You've had a terrible beginning to the week. It's okay. We all did. Sunday night, things went badly for Houston. The Green Bay Packers made the vaunted Texan defense look like a bunch of chumps, ending the team's undefeated streak, eliciting all sorts of troubling questions, and the city does mourn.

You've had a terrible week. And that's okay.

At least nobody died.

This, however, cannot be said for one man who was stabbed to death at a Texans' party near Cavalcade following the game. Police haven't yet released the identity of the man, or his alleged killer. Sports has long invoked violence and death, possibly the most famous example being when Colombian goalie Andrés Escobar was killed after letting in a goal at the 1994 World Cup.

Let's take a breather, people. There are other means to relieve sports angst.

4. Stop reading about the loss. Avoid ESPN.
There's little that sportscasters love to do more -- other than displaying gratuitous levels of machismo -- than to harangue against a highly rated team that got bamboozled.

They'll trot out every sports cliché that makes our brain hurt for a) abject unoriginality and b) because they're true. The Texans weren't "physical enough." They were "due for a dud." They just "got punched in the mouth." This isn't what "great teams" do. (Reality: That's nonsense. More on that later.)

The simplest way to get over the loss is to avoid ESPN and the newspapers altogether. They'll only sink you deeper into your football-infused melancholy. It's in these institutions' natures to exaggerate everything -- ARE THE TEXANS FINISHED? -- so expect it, play it cool and act above the bloviations.
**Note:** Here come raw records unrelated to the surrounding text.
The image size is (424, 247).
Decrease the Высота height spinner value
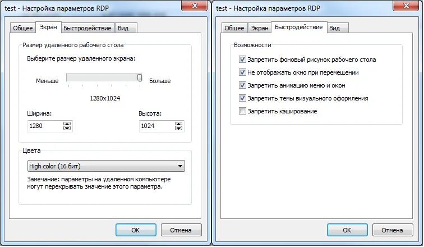tap(178, 128)
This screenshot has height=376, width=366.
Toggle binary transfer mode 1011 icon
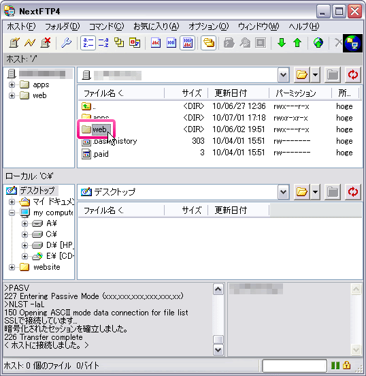(171, 43)
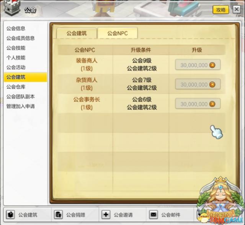Open 管理加入申请 in the sidebar

coord(20,106)
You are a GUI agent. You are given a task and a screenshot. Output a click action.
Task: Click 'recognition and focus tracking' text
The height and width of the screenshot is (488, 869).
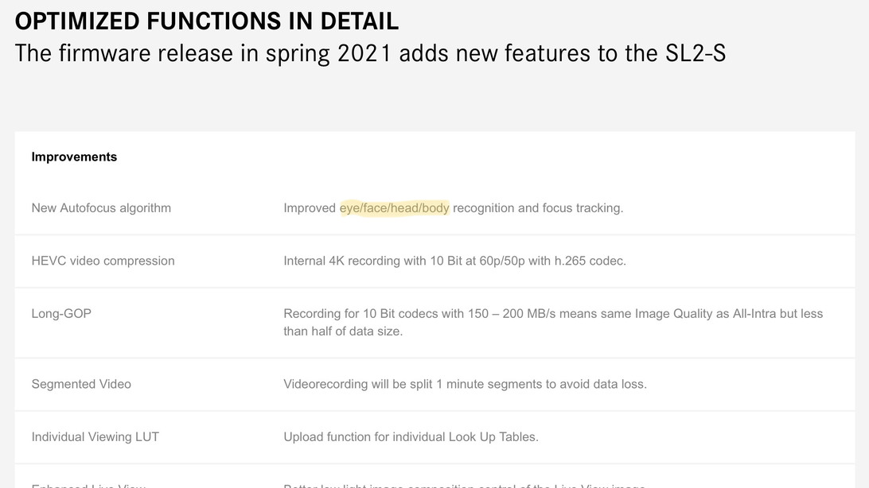538,208
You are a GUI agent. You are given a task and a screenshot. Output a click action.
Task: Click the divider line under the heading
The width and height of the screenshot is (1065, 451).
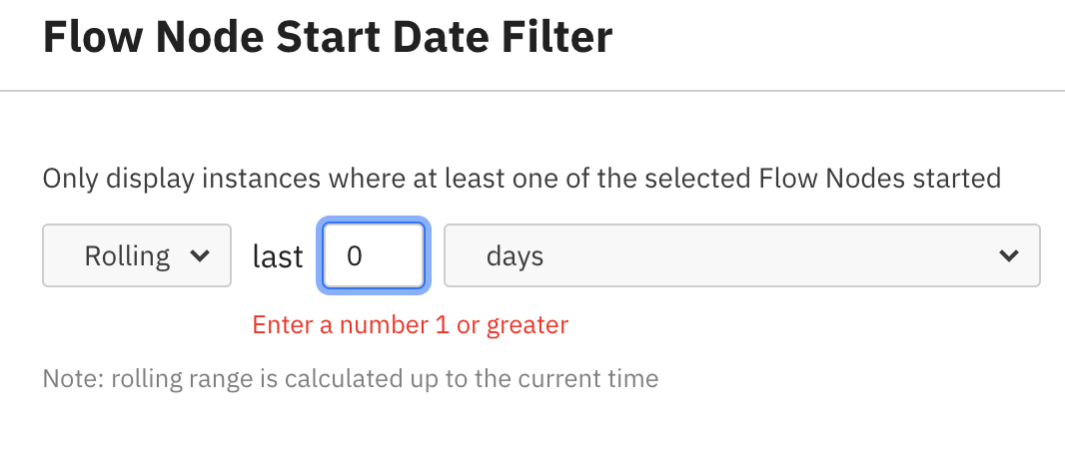533,91
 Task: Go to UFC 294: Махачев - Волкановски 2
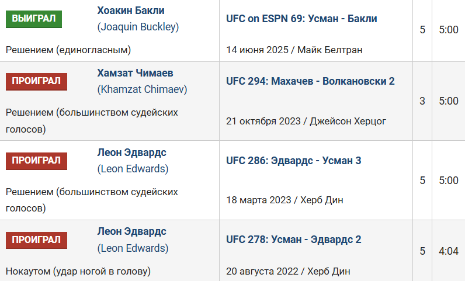pyautogui.click(x=310, y=81)
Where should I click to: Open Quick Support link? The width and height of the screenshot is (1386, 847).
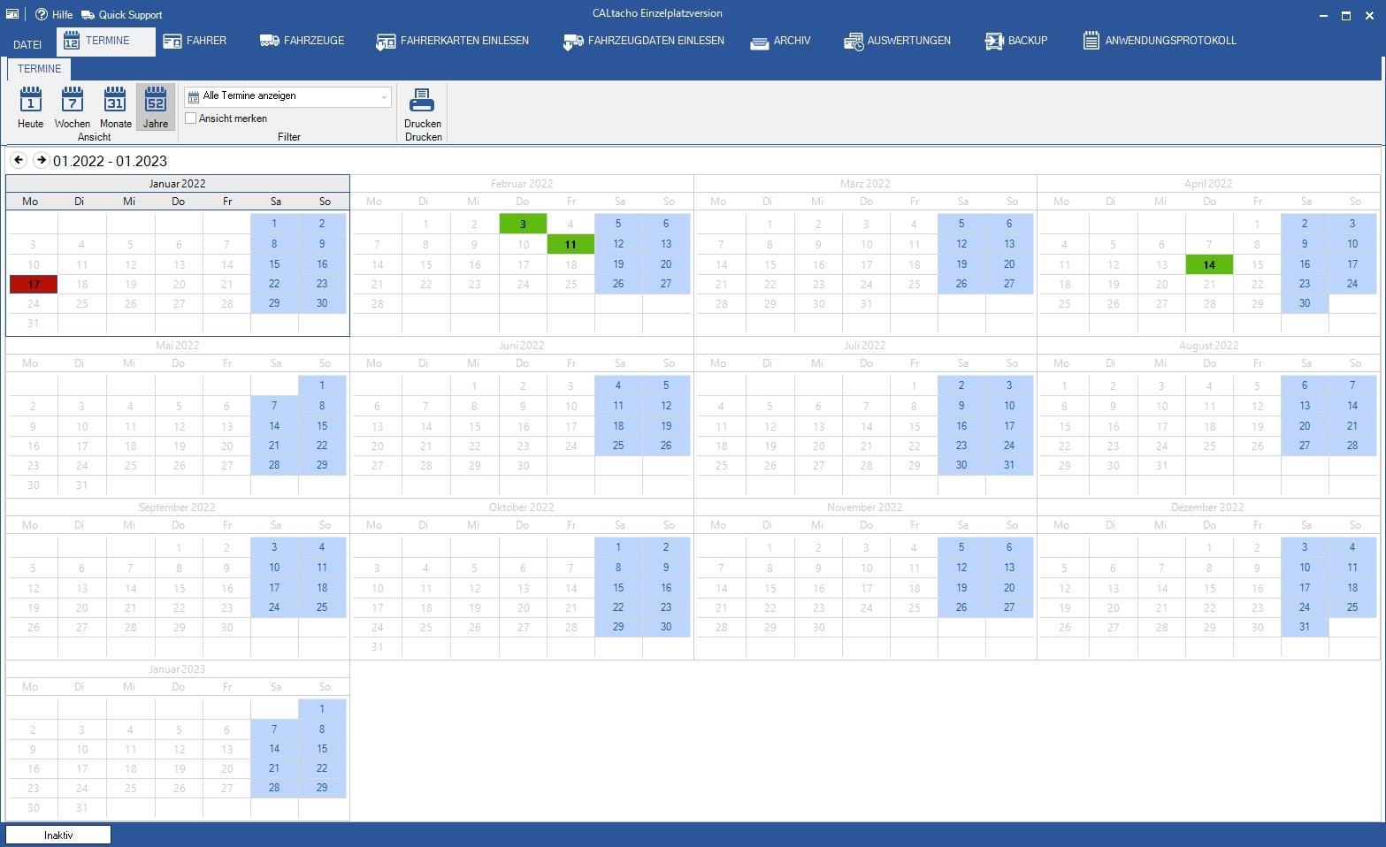(x=121, y=15)
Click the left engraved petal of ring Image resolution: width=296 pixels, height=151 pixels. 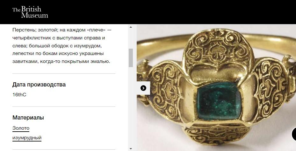click(166, 90)
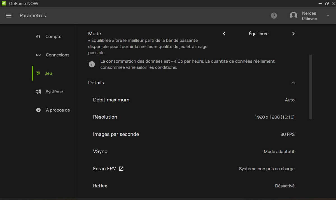Open the hamburger navigation menu

coord(8,15)

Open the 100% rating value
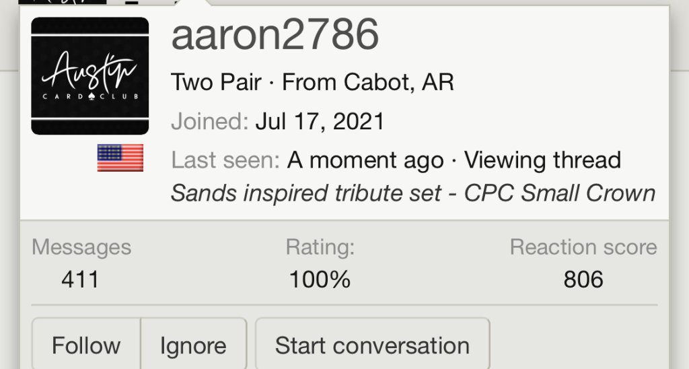(x=320, y=279)
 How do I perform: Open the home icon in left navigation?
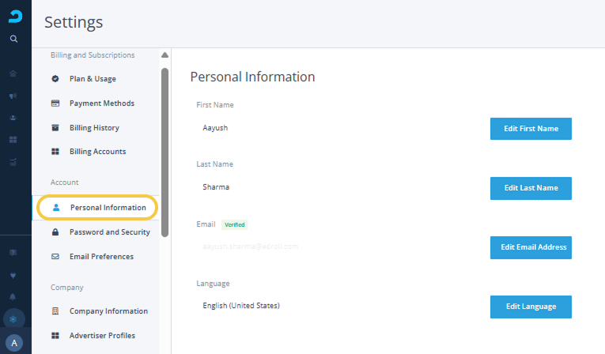[13, 73]
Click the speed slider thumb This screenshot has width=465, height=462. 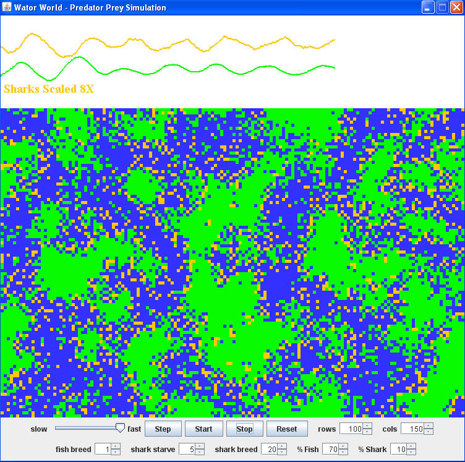120,427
3. Rethink what you're about to do on Facebook and Twitter.
Everyone knows you're bummed. It's a given. Lay off Facebook. All you're going to do is make other people feel bad. We understand that this action may at first seem cathartic, but really, it elongates the malaise. Like this:

Quiet, Rich Eisen. What does this accomplish but to upset people, informing them of something they already knew? (This can be extrapolated to explain 98.79 percent of all tweets.)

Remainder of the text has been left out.